Nothing can be achieved in life without the help of others. This is especially true of the composer, who needs the skills of the musicians around him to bring the notes on the page to life.

Hawkins has received commissions from entrepreneurial musicians such as James Dick, who founded the Round Top Festival in Texas, Hilary Davan Wetton the Milton Keynes Chamber Orchestra, and Alberto Santana the Hungarian Chamber Symphony. Commissions in New Hampshire, where he lives, have come from the New Hampshire String Teachers Association and the Nashua Symphony and Chorus.

He has worked with Barry Wordsworth and Lionel Friend (BBC Concert Orchestra), James Morgan (BBC Singers and St Paul's Knightsbridge), Pascal Verrot and the Texas Festival Orchestra, Jonathan Rees-Williams at Lichfield Cathedral and St George's Chapel, Windsor, Rosemary Heffley in Dallas, Diane Cushing and Ben Greene in New Hampshire.
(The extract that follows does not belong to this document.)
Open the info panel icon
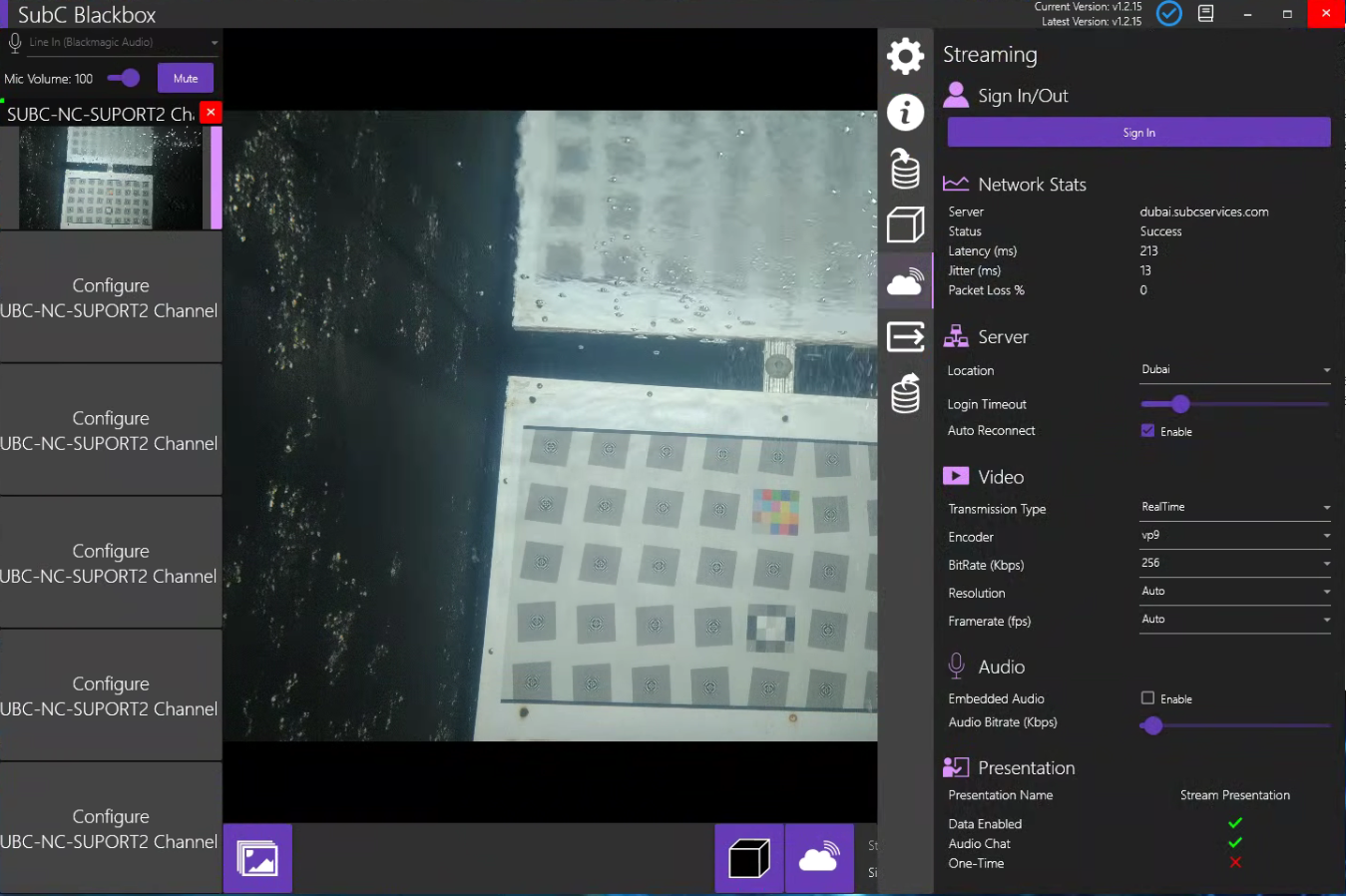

Oboist Simon Dent (Munich) premiered Malcolm's Diversions with the Heutling String Quartet in Berlin 1978. [Recording Amati (ami 9801/1)], and the Oboe Concerto with the BBC Concert Orchestra in 19991. Pianist Alan Gravill broadcast Ghost Games on Radio 3. Imre Magyari performed the horn concerto Three Maidens in Budapest in 2005. Many performances on the South Bank include On Stage piano duet by Allan Schiller and John Humphreys and La Cicada for clarinet, cello and piano by Andrew Marriner, Martin Lovett, and James Dick.

Hawkins lyrics have been sometimes inspired by paintings - the 15th century painting of the Angel Gabriel by Jan and Hubert van Eyck was the starting point for the first of the Four Carols -

Was this an invitation, mysterious wraith,
to grasp the branch of olive in childlike faith?
to touch the long dalmatic, to kneel and pray,
that from the vanished vision, the gift may stay.

The carol Messenger returns to the annunciation theme, this time suggested by paintings of Barthel Bruyn (C16th) and Dante Gabriel Rossetti (1850). Here the poem is more urgent, closing:

For all who long to see your legend live
Will you appear, Archangel Gabriel?

Rosamundi is laced with ancient Christian symbolism of the virgin birth-

A dreamy image of a garden
behind a gate
conceals a mystery no mortal
can penetrate

Malcolm graduated with a M Mus from the University of London where he studied with Eric Thiman, as well as an LRAM diploma for the double bass with John Walton. From study in Salzburg he gained a Diplomprufung in composition.

During a spell of teaching and orchestral playing, he visited Hungary on a British Council fellowship and spent four months at the Kodaly Institute which confirmed him as a devoted advocate of the philosophies and method of the great Hungarian composer and musician.